Required action: In the records below, the lines from the one containing "Instruction: Enable the" through the last are to be reproduced exactly and alone.

(Stored data)
#####

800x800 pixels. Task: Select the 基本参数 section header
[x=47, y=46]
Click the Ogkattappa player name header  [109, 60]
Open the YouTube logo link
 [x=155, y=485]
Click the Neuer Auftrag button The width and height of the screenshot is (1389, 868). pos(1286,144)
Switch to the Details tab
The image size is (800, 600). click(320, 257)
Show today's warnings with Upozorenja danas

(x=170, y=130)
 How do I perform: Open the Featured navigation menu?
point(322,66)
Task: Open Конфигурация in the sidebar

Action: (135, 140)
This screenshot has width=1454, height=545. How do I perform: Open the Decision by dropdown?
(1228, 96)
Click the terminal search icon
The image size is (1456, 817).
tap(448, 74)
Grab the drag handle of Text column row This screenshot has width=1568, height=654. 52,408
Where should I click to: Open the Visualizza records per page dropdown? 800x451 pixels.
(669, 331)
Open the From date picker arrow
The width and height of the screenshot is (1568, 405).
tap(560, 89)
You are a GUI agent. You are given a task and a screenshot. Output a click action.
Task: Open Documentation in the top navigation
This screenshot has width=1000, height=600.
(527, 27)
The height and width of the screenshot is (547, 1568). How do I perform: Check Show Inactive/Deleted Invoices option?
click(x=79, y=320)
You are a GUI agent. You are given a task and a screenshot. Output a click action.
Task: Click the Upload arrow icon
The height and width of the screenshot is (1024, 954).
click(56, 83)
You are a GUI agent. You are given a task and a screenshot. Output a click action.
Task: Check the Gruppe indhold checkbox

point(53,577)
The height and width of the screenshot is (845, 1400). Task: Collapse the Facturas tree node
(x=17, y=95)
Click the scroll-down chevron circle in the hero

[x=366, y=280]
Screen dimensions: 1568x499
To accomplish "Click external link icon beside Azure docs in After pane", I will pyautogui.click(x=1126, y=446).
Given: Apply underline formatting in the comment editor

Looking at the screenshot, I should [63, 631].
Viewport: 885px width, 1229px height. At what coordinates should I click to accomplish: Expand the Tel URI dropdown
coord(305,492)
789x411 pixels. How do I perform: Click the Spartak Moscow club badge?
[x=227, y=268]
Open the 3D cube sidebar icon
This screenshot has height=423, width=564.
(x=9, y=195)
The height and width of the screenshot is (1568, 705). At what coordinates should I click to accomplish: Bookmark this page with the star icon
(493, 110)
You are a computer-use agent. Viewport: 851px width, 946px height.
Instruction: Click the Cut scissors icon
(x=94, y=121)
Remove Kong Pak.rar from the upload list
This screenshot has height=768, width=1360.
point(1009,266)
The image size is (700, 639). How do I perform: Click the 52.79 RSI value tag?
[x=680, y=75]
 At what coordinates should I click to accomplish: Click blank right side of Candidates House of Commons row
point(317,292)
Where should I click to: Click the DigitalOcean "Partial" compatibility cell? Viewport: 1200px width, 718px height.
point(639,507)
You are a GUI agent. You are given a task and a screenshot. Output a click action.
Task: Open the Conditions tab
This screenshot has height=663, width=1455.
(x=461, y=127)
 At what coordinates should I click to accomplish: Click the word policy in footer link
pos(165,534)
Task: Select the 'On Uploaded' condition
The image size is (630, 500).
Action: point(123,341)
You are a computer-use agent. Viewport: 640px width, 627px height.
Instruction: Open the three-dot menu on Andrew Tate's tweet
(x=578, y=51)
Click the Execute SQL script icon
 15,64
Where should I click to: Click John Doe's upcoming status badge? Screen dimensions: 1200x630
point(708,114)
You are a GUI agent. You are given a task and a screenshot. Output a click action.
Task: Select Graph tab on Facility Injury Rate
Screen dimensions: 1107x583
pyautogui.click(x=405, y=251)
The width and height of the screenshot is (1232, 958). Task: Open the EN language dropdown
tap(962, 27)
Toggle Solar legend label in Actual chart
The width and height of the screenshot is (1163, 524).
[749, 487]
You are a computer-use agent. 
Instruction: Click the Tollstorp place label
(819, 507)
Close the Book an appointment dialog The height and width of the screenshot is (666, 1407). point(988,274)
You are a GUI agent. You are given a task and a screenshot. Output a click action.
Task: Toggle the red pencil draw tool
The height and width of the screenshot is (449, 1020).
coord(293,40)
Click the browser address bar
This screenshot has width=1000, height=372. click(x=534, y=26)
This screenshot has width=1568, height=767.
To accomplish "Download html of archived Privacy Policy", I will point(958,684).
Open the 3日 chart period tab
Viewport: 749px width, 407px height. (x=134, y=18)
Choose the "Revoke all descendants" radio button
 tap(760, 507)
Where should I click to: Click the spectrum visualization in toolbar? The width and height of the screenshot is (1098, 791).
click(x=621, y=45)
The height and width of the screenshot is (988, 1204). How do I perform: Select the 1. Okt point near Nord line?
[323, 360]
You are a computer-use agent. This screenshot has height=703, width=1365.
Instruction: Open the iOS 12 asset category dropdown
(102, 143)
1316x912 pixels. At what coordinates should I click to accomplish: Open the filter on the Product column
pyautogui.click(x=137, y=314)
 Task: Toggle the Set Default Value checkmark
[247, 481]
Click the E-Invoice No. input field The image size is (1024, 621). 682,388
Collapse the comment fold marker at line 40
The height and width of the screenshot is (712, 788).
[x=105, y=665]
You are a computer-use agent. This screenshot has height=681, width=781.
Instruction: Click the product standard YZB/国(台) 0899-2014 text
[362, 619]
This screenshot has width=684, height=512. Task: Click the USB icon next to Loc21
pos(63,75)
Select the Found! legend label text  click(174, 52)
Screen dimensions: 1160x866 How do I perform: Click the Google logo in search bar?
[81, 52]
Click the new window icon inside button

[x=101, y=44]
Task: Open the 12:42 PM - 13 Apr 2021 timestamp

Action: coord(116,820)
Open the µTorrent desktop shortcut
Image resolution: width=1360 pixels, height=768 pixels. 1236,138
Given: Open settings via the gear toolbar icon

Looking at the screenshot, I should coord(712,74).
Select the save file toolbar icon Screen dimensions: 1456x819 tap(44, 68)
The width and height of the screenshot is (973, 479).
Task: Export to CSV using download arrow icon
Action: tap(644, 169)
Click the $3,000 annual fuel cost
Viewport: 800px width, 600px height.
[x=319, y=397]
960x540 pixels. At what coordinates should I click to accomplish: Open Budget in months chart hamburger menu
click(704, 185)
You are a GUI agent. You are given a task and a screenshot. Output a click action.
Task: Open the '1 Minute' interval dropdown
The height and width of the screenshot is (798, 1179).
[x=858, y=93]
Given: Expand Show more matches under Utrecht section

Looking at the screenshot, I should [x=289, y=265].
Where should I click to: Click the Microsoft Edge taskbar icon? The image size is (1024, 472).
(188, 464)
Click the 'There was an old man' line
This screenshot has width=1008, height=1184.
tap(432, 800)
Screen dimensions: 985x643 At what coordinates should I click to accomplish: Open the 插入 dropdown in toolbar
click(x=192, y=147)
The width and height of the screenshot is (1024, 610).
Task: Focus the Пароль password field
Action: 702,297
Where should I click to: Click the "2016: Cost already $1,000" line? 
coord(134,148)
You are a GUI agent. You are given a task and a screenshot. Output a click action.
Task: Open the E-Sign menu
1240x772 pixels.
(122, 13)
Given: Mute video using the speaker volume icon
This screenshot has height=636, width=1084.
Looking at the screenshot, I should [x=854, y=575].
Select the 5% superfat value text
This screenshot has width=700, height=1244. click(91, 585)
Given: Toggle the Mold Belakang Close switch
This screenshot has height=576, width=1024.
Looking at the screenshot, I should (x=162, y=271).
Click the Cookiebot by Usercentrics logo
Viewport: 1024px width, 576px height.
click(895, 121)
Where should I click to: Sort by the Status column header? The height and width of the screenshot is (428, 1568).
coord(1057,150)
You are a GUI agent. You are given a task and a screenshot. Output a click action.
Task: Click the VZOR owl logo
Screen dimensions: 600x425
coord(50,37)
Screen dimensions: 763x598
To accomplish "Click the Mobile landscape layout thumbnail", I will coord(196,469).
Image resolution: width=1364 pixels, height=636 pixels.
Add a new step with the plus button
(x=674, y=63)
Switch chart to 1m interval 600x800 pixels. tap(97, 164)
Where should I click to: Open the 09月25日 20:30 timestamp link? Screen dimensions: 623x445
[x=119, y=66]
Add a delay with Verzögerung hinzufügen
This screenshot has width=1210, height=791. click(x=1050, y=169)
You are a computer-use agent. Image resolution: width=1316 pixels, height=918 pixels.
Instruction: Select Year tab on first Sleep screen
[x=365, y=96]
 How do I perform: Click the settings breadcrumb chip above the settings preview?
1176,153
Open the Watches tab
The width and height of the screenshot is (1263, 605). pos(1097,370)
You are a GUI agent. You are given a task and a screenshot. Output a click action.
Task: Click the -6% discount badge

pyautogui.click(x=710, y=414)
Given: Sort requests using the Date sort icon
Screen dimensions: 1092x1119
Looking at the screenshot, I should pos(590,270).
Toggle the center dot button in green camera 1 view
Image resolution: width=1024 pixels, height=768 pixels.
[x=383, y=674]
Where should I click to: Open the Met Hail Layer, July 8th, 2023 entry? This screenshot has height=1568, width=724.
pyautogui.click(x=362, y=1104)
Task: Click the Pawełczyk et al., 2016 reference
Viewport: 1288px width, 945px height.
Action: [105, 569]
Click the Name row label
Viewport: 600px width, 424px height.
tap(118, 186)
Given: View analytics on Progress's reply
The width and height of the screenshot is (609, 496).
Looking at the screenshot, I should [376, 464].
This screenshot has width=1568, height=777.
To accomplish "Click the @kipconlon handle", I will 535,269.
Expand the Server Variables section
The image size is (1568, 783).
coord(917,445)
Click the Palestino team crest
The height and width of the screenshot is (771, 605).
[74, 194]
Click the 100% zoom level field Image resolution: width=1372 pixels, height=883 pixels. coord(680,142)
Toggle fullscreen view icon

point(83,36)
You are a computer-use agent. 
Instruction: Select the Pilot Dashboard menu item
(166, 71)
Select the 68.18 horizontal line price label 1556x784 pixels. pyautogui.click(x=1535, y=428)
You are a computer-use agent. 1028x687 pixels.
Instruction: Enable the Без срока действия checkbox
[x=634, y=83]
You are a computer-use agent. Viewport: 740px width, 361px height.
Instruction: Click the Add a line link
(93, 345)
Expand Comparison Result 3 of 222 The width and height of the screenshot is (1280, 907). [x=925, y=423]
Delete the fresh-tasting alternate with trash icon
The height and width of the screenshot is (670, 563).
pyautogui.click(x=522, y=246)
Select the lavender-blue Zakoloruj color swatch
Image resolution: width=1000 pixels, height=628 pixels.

#####

Answer for the task:
Instruction: Enable the Без срока действия checkbox
[x=634, y=83]
You are a computer-use agent. Viewport: 740px width, 361px height.
Instruction: Click the Add a line link
(93, 345)
Expand Comparison Result 3 of 222 The width and height of the screenshot is (1280, 907). [x=925, y=423]
Delete the fresh-tasting alternate with trash icon
The height and width of the screenshot is (670, 563).
pyautogui.click(x=522, y=246)
Select the lavender-blue Zakoloruj color swatch
Image resolution: width=1000 pixels, height=628 pixels.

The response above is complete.